GIVEN DATA START
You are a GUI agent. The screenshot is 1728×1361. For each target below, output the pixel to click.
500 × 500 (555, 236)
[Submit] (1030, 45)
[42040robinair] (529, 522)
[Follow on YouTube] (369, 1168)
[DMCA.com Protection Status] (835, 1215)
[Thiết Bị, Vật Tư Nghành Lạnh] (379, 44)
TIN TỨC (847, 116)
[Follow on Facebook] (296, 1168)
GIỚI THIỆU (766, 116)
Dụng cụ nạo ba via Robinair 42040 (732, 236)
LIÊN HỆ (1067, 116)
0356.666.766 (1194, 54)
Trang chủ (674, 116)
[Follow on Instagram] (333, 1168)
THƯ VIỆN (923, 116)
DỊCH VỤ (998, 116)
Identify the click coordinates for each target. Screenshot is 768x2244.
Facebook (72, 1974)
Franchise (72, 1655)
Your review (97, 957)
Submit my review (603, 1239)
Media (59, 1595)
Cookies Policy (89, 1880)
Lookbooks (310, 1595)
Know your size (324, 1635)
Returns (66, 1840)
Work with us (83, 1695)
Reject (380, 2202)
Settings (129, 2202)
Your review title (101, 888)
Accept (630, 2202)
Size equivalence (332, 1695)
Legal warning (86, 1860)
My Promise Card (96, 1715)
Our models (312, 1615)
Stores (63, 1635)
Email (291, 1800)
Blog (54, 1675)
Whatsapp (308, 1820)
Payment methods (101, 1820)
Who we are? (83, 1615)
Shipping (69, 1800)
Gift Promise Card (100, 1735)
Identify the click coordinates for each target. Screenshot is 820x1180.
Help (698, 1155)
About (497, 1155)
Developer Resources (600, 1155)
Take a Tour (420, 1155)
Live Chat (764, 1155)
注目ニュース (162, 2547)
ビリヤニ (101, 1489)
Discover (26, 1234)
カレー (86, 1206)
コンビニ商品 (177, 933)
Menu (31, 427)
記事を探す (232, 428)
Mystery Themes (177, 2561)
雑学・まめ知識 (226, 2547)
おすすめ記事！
GIVEN DATA END
Your reply should contain only the number of lines in the entries above with the word "Identify".

2